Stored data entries
--
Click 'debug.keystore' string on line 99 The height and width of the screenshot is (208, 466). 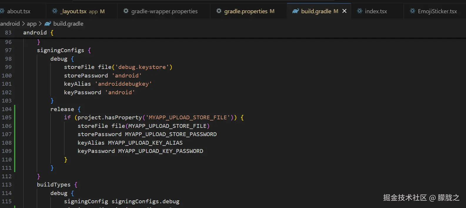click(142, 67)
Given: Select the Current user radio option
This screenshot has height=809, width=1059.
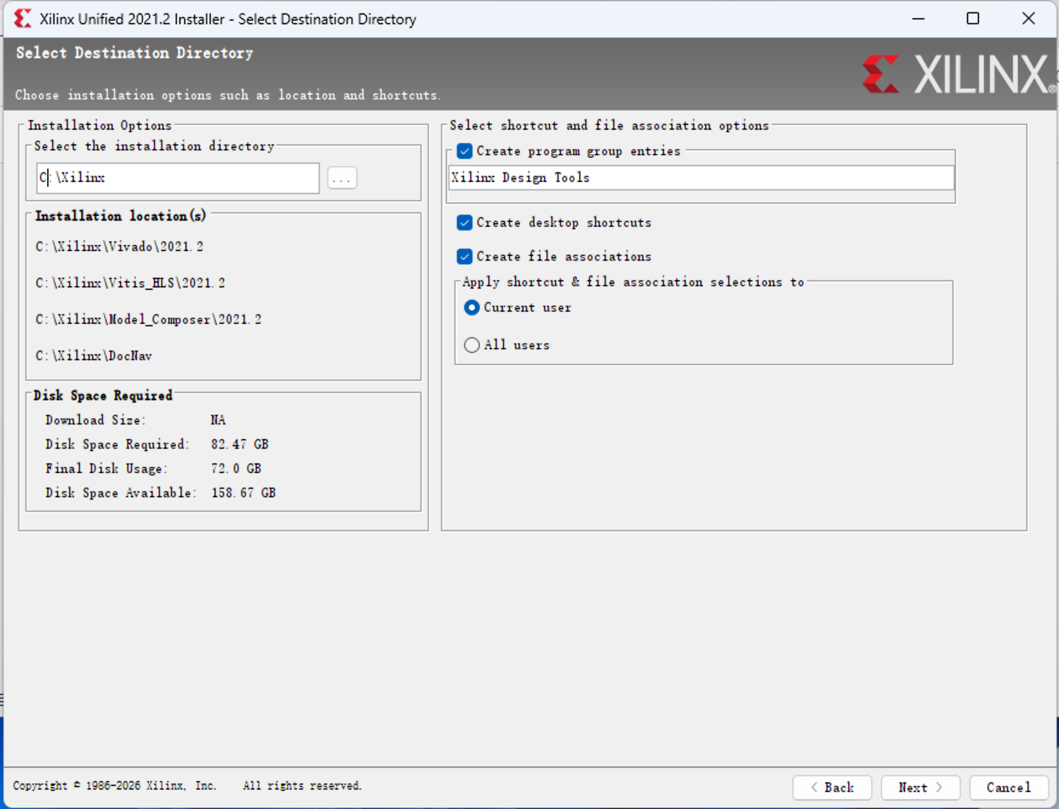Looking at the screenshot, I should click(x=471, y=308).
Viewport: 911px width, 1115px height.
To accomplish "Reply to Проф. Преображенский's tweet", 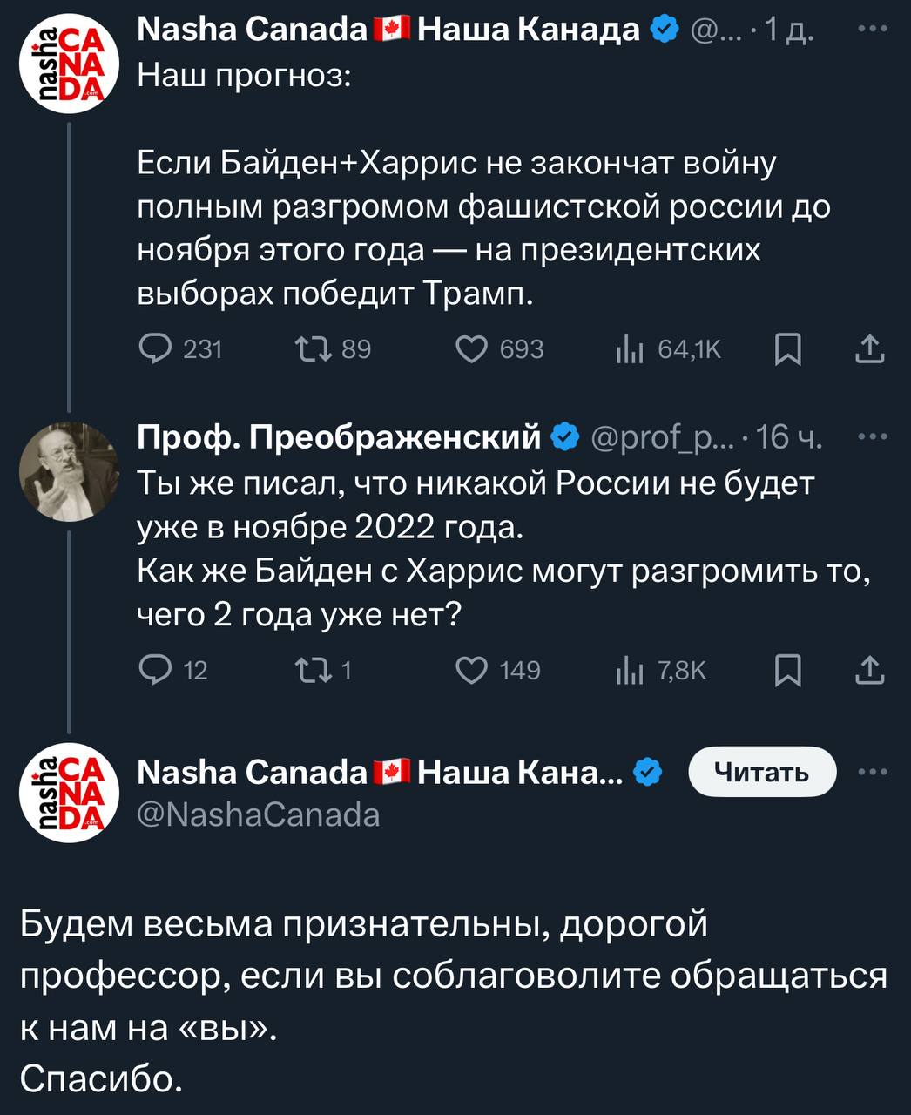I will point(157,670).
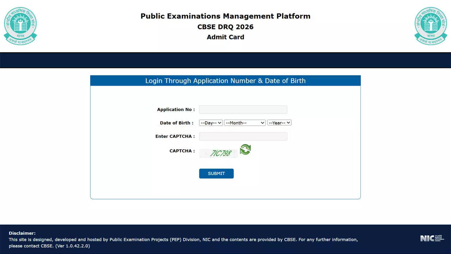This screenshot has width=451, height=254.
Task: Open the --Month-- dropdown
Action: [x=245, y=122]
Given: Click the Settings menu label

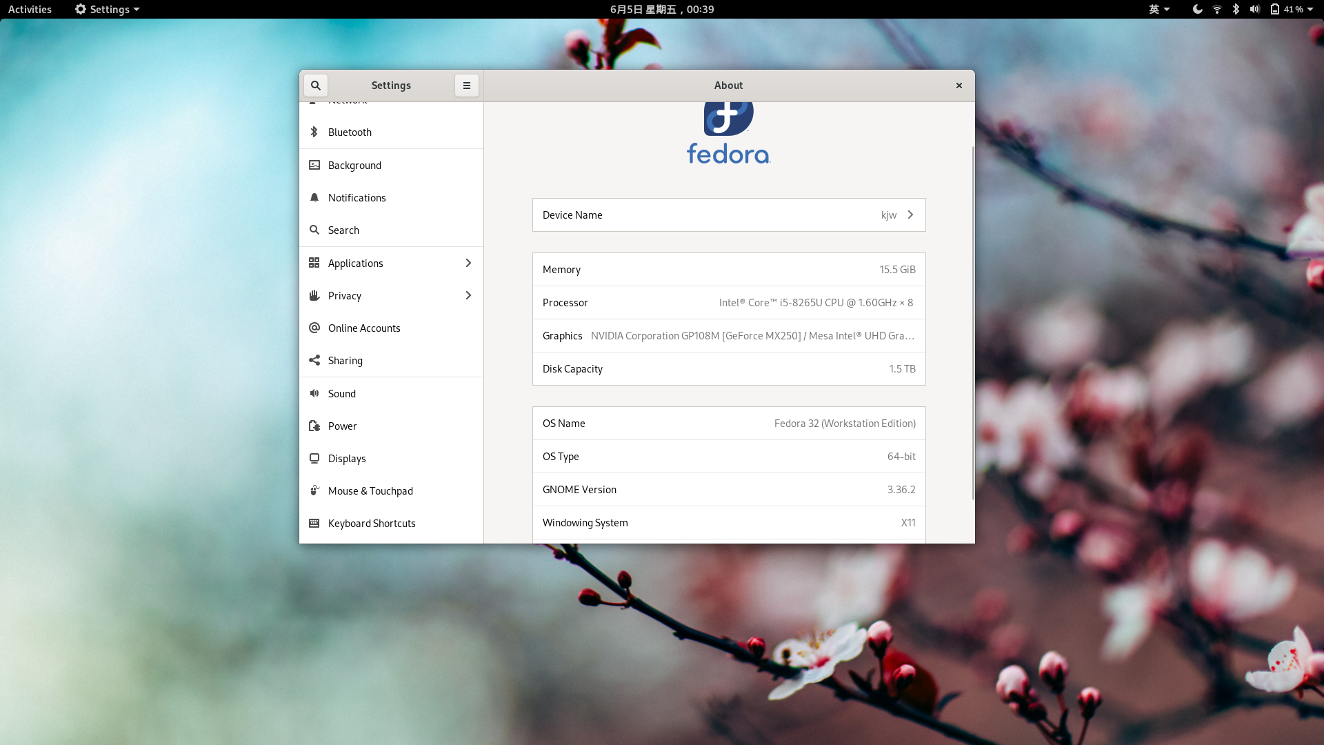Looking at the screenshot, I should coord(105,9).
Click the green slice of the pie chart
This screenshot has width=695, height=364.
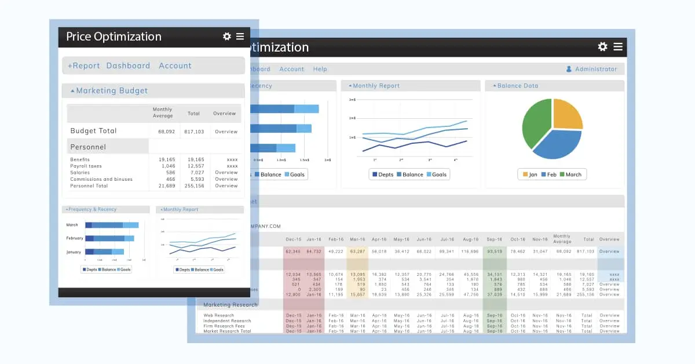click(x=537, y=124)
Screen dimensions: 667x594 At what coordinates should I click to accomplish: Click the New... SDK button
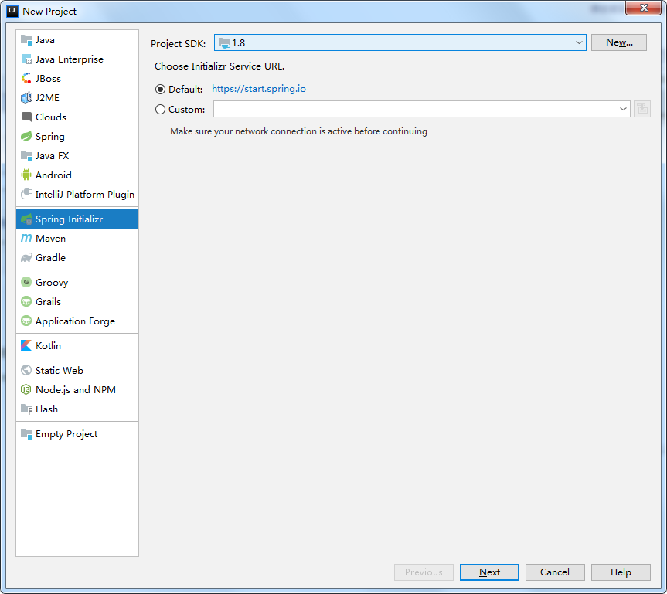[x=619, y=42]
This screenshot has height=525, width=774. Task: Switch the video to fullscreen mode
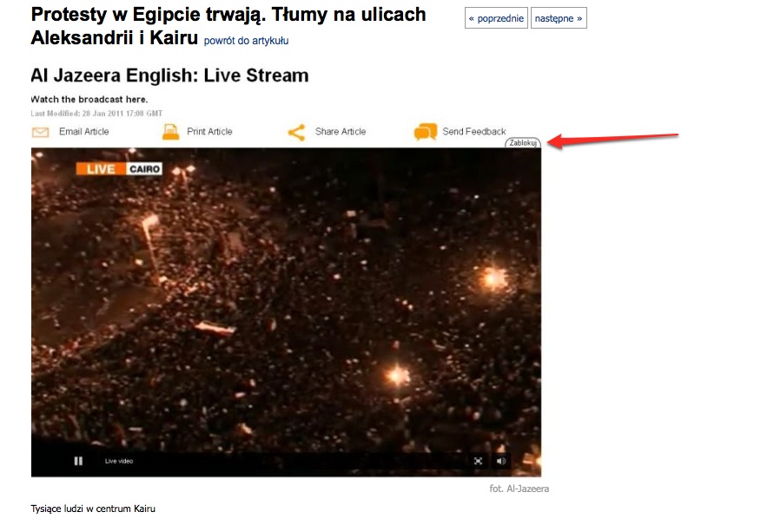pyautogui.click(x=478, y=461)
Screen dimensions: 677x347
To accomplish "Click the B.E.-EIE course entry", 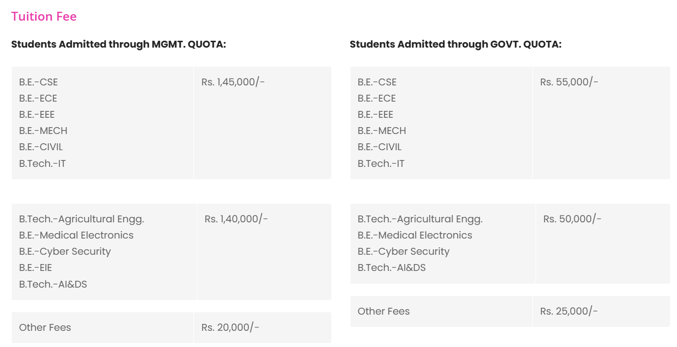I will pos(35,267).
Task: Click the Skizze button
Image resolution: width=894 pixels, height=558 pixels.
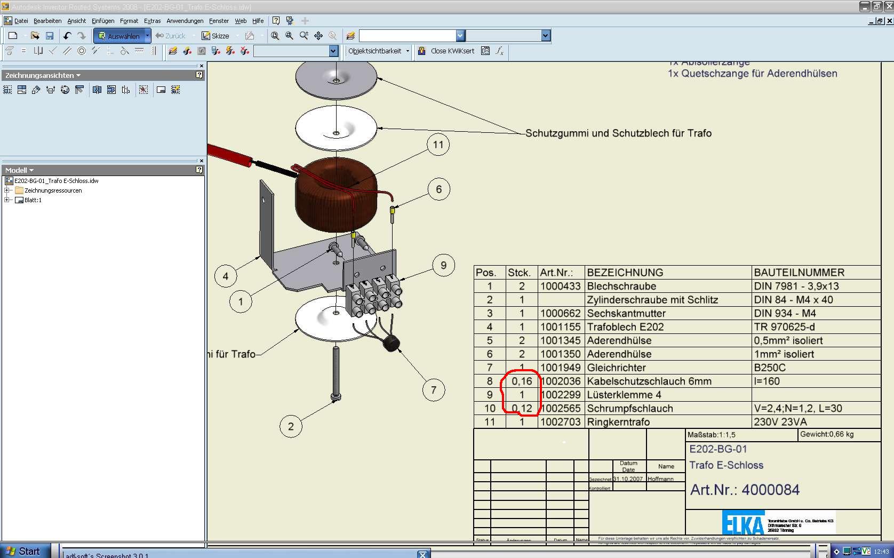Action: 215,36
--
• DIRECTIONS FOR THIS TASK
Set down exactly the lines of the entries above from the one holding "Image resolution: width=894" through the last one, including both, with the pictures left out.

• EXERCISE RESULT
Image resolution: width=894 pixels, height=558 pixels.
Action: 215,36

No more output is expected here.